Disturbingly, it takes him far longer than it should to remember what, exactly, he’s been doing in his classes lately; so much of his life has shifted to circle around his newfound friends in the past few days, and it’s worryingly hard to remember the contents of the classes that he sits through but doesn’t absorb anything from.
The nails scratch down the doorframe again, hard and sharp in reminder, and Blaine feels irritation jolt along his stomach.
“... classes are going well,” Blaine begins for lack of anything else to say, grasping at straws for details in his head. “We have a difficult professor in my constitutional law class, but he was in a good mood today. That was nice, I guess.”
Through the door, Kurt lets out a derisive snort; Blaine can practically envision him rolling his eyes. “Dry, boring old documents,” he sneers, and it’s disturbing how easily such a beautiful voice can be twisted and distorted into something ugly. “How very pedantic of you. Is all of that really what you’re fighting so hard for, Blaine? Trying to discern some meaning out of meaningless scraps of paper written hundreds of years ago-”
In retrospect, Blaine has absolutely no idea where the words come from. Before his mind can come anywhere close to catching up with his mouth, he cuts Kurt off mid-sentence:
“Maybe you know a bit more about that time than I do,” Blaine blurts out, almost accusingly, the words tripping off his tongue all speed and bravado and bluntness - before his eyes blow wide with sudden terror. He claps a hand over his mouth, full well knowing that Kurt can hear the action, and squeezes his eyes tight in disbelief at himself. He clenches his body together and down into the ground, willing himself to disappear.
“... excuse me?” comes Kurt’s voice after what feels like a very long pause, high and tight, and Blaine wishes he could melt into the floor. This - oh, god, this is definitely not what Amita meant by subtle. Or what Jack meant by safe.
You were going to wait for the right time, you complete moron. Not shout out the first thing that came into your head when the topic even vaguely came up, fucking hell.
Pushing his back against the solidity of the door, Blaine waits with bated breath for Kurt to explode at him. To snap and sneer, or even worse to calmly stand and leave and go out into the night to slaughter someone for his stupidity, his insolence. He can feel his courage shrinking down and shrivelling up inside of him, the fear pulsing through his chest and oh god please don’t kill anyone because of this please please please please please -
“I just mean,” Blaine blurts again, hand flying off his mouth as he rushes to elaborate, to dig himself out of the hole he’s already managed to put himself in. The words trip all over each other in their haste to leave his mouth, and why doesn’t he ever think before he speaks? “- the constitution wasn’t all that long ago, you know? Just a few hundred years, really, the seventeen hundreds are practically modern, and I figured you might know more about it because -” the word won’t leave his lips, not in front of Kurt. “Because you’re -” he tries again, and it’s just getting worse and more awful and he’s digging himself even deeper.

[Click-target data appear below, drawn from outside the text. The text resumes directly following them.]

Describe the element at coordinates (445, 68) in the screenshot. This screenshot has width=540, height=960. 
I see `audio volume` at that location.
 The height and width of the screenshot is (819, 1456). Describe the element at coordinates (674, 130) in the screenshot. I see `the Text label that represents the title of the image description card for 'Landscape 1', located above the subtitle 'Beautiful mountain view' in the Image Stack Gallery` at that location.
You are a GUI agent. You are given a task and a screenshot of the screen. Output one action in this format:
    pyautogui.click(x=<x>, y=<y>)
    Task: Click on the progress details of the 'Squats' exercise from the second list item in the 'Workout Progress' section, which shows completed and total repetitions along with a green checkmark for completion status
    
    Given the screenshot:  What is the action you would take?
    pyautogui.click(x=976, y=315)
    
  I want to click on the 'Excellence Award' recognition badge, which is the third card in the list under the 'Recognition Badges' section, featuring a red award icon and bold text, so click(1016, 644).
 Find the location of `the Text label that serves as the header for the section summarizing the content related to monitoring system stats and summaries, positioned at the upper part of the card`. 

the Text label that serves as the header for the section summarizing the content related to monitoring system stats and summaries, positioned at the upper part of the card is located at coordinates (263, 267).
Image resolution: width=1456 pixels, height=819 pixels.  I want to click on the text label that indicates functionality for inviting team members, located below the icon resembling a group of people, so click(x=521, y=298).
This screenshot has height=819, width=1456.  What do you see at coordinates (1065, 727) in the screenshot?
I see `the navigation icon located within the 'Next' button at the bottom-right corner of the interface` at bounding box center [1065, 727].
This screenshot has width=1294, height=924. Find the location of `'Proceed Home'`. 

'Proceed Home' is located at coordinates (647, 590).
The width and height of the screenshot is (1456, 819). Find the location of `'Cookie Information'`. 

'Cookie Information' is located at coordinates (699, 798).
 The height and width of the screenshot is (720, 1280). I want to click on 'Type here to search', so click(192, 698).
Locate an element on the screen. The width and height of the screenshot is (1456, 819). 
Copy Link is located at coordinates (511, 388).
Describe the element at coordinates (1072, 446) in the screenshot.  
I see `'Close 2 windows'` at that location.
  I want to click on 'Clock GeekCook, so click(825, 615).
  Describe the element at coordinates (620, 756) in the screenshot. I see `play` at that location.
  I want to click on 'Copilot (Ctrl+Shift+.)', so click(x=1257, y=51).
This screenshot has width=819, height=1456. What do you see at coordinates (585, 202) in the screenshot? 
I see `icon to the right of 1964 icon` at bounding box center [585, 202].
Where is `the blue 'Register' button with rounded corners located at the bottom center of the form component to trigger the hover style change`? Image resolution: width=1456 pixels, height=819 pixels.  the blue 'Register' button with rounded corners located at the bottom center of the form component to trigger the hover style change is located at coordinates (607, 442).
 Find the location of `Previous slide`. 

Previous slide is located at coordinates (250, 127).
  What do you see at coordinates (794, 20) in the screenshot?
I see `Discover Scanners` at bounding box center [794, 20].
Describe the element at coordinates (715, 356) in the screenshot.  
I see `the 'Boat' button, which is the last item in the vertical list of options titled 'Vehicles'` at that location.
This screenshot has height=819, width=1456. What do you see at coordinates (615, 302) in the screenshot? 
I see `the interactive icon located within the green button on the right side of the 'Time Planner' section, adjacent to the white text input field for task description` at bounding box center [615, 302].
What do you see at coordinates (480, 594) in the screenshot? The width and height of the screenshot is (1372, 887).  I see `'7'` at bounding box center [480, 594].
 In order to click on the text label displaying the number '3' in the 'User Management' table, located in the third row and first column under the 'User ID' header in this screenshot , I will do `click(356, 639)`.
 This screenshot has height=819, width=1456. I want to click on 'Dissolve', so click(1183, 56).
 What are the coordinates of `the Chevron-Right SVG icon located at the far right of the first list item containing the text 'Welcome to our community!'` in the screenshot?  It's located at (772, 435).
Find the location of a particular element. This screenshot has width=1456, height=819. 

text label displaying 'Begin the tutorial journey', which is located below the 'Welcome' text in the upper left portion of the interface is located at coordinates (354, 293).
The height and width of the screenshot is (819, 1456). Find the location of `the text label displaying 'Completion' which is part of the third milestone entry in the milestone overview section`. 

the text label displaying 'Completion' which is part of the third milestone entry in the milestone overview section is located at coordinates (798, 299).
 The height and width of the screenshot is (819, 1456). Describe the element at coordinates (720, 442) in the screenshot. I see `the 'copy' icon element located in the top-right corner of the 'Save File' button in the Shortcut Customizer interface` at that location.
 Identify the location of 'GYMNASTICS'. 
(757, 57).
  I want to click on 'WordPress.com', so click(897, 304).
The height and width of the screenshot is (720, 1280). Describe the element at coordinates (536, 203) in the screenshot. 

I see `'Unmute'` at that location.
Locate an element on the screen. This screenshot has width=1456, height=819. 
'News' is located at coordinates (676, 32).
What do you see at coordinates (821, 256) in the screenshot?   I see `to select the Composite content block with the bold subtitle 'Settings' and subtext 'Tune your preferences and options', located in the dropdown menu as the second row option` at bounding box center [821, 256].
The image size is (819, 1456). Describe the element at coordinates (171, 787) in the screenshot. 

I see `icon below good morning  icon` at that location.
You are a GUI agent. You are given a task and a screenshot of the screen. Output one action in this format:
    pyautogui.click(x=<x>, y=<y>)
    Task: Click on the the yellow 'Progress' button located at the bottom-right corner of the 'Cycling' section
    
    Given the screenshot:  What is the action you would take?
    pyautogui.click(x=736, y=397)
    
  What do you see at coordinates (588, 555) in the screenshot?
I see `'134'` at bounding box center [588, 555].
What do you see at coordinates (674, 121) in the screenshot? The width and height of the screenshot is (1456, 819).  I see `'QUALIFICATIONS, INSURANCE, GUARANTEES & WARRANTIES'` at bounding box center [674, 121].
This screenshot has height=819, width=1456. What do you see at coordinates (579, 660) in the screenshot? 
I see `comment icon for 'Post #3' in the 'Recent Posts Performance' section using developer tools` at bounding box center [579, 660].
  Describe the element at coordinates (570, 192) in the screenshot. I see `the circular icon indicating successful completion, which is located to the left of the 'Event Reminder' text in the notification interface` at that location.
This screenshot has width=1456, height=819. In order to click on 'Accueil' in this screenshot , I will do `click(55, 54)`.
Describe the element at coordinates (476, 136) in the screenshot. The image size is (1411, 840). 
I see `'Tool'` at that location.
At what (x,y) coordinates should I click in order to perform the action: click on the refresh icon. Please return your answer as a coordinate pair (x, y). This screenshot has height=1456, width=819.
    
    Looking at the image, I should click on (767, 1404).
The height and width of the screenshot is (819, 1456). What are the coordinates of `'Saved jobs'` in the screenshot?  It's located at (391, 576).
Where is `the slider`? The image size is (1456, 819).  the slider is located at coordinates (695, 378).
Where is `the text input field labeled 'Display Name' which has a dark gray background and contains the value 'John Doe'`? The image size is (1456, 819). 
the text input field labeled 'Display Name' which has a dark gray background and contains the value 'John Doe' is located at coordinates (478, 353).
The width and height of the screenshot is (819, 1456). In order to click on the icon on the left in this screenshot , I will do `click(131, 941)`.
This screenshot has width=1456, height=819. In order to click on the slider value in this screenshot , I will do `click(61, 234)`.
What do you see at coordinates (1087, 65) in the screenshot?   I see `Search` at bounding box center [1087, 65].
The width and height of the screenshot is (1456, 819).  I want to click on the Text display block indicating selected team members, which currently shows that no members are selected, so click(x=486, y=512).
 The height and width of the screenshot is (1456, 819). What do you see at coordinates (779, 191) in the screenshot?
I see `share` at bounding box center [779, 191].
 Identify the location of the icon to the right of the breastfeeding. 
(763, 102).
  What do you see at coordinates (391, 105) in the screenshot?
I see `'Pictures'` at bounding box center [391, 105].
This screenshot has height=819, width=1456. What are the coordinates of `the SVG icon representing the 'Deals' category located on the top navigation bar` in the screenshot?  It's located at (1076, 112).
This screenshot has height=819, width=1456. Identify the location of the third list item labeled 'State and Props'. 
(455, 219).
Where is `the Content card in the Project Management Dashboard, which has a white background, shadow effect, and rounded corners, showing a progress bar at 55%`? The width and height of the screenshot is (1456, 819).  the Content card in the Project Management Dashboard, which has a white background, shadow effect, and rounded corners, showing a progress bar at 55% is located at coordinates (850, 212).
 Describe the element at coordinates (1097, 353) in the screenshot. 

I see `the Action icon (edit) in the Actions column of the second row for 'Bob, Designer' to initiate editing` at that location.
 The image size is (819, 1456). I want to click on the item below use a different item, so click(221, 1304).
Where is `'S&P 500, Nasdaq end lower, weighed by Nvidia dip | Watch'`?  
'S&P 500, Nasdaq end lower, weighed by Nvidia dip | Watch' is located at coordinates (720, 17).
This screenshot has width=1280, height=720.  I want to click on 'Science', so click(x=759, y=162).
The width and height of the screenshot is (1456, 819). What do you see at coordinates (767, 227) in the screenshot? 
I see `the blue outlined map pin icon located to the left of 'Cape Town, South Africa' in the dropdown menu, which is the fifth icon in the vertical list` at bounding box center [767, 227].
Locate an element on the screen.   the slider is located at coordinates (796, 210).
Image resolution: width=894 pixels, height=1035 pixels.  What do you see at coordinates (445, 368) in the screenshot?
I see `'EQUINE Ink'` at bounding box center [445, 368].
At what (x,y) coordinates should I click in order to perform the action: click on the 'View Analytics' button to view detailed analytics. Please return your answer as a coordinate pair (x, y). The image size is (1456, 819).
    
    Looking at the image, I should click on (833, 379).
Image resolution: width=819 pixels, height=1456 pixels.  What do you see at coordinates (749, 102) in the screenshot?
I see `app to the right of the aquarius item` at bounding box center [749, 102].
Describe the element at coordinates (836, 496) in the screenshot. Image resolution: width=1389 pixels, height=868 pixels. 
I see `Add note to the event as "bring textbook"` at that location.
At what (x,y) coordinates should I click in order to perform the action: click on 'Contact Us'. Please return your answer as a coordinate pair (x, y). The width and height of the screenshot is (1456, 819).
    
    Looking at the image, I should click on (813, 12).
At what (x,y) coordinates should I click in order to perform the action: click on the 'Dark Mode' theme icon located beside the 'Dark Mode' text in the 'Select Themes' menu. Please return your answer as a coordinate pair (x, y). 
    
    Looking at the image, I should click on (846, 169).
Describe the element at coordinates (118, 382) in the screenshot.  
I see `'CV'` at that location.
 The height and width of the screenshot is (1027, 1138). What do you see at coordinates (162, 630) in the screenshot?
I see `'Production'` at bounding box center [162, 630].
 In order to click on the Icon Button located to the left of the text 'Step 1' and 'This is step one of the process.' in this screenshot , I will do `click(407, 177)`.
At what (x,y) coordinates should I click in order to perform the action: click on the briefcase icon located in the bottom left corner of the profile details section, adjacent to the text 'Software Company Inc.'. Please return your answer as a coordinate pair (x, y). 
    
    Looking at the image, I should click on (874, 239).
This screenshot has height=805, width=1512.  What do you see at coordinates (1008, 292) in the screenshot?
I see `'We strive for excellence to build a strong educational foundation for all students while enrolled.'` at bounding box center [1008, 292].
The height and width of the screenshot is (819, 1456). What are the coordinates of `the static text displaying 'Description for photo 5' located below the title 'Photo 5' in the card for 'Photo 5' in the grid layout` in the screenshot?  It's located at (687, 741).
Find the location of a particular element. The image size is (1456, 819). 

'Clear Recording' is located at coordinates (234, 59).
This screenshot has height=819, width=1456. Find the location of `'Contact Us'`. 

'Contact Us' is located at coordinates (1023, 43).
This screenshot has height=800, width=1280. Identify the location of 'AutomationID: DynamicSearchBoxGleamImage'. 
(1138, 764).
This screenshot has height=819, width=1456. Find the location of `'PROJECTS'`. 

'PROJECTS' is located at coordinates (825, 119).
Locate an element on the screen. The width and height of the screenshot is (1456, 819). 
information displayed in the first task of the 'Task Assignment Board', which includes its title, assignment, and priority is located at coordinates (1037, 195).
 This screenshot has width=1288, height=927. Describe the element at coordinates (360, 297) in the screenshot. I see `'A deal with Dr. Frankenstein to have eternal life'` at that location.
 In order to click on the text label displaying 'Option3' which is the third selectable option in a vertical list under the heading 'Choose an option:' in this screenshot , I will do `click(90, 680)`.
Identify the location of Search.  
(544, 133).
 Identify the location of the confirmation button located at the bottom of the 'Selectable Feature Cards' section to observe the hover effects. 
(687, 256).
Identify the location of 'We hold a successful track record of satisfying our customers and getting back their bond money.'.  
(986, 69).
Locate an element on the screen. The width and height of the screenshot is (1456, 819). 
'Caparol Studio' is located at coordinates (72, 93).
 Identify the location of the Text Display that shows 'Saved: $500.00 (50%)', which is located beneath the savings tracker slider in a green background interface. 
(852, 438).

He cuts himself off before he can do any more damage. Blaine’s heart is pounding in his chest, and he can feel anxious sweat prickling at his forehead. He bites down hard on his lower lip as Kurt stays silent, doesn’t say anything at all behind him. He’s still there - Blaine can hear him breathing, calm and quiet - but he’s not saying anything and oh, god. He knows.
He knows, Blaine thinks in a blind panic, already scrabbling to think of what to do. He knows I’ve been talking to someone, knows that we’re planning something, he knows he knows he knows he knows -
There is a shifting sound from behind him: Kurt is moving, standing, and Blaine jerks his head sideways to look at his phone and wonders how long he should wait after Kurt leaves to call Amita. To panic, and babble, and have someone to apologize to for all of the mistakes he makes.
“Pretty thing...” says Kurt after an interminable stretch of time, speaking the words in a wondering sort of tone. He sounds utterly amazed at the question; or maybe just surprised, or maybe angry, Blaine’s whole body is vibrating too hard for him to be able to tell. “Are you... angling for a story?”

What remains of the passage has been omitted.